Jeudi, notre correspondante à La Réunion, qui s’est fait passer pour une cliente, l’a joint sur le numéro de téléphone laissé sur le site. Si le vendeur affirme avoir vendu tous ses serins «Maurice» (mais nés en cage à La Réunion) la veille, il finira par avouer avoir déjà commandé une trentaine de ces espèces à «ces gens qui les font passer».

Qui sont ces-gens-là ? a demandé notre correspondante. «Je ne sais pas. Ils sont discrets. Ils ne viennent pas chez vous. Ils vous laissent un numéro et vous les rencontrez quelque part.»

Toutefois, Jacky raconte que sur la trentaine de serins qu’il avait commandée, seulement cinq sont restés en vie. «J’ai perdu de l’argent car ces gens-là ne remboursent pas. Ils disent prochain coup, prochain coup mais deviennent, par la suite, injoignables car ils changent de numéro», se souvient l’importateur clandestin.

Il ajoute que les passeurs mettent les oiseaux dans des tubes quand ils les transportent. Une fois à La Réunion, ils les gardent avec eux une quinzaine de jours, le temps que les volatiles refassent leur plumage.

S’il admet qu’il est de plus en plus «compliqué» de faire «passer» des serins à la douane à l’aéroport en raison des «dénonciations» grandissantes, Jacky fait ressortir que certains les font venir en bateau. D’animaux volants, ces oiseaux deviennent flottants…

Pourquoi les serins «souflé» attirent-ils?

Le chant, voire le sifflement du mâle du serin qui lui est propre, passionne les cousins réunionnais, amateurs d’oiseaux.

«Le chant du serin est agréable aux oreilles et diffère de celui des autres oiseaux comme l’Echo Parakeet. Ce sont donc des connaisseurs qui s’y intéressent», témoigne le jeune patron d’un commerce de nourriture pour oiseaux de la capitale, sous le couvert de l’anonymat. Il ajoute que le serin se livre à ce chant surtout en hiver, durant la saison de reproduction, pour séduire la femelle. «Comme cet oiseau ne fait pas partie de l’habitat naturel réunionnais, il est donc prisé là-bas tout comme c’est le cas pour le canari ici», indique le commerçant.
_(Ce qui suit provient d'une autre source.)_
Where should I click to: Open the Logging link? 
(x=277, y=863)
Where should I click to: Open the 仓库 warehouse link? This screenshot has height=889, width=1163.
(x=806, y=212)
Sauf que l’exportation de ce volatile endémique à Maurice n’est pas autorisée vers La Réunion. Ce qui a ouvert la voie à un marché noir fort lucratif.

Les saisies

La dernière saisie remonte au 10 juin. 250 serins «souflé» en partance pour La Réunion ont été saisis, dans des sacs, à l’aéroport de Plaisance. Un habitant de Pointe-aux-Sables qui devait recevoir 2 000 euros à son arrivée a été arrêté. En avril 2017, deux voyageurs détenteurs d’un passeport français ont été arrêtés à l’aéroport de Plaisance avec 350 oiseaux dans des tuyaux en PVC dans leurs valises. La plus grosse saisie en date s’est faite à l’aéroport de Gillot, à Saint-Denis, le 19 novembre 2016. Un passeur mauricien avait dissimulé 407 serins du Mozambique dans onze tuyaux en PVC, spécialement conditionnés et rangés dans un sac à roulettes

Ce que risquent les trafiquants

Yoland Kaisse, un agriculteur de Saint-Denis, a été reconnu coupable et condamné à deux mois de prison avec sursis, en outre de s’affranchir de 3 500 euros d’amende. Ses complices mauriciens, dont Bose Ruseean, le passeur, a écopé de 1 500 euros d’amende avec sursis, et Mahesh Savoo, l’organisateur du trafic, qui a reconnu avoir effectué quatre voyages pour emmener des oiseaux, a, lui, été condamné à payer une amende de 1 500 euros.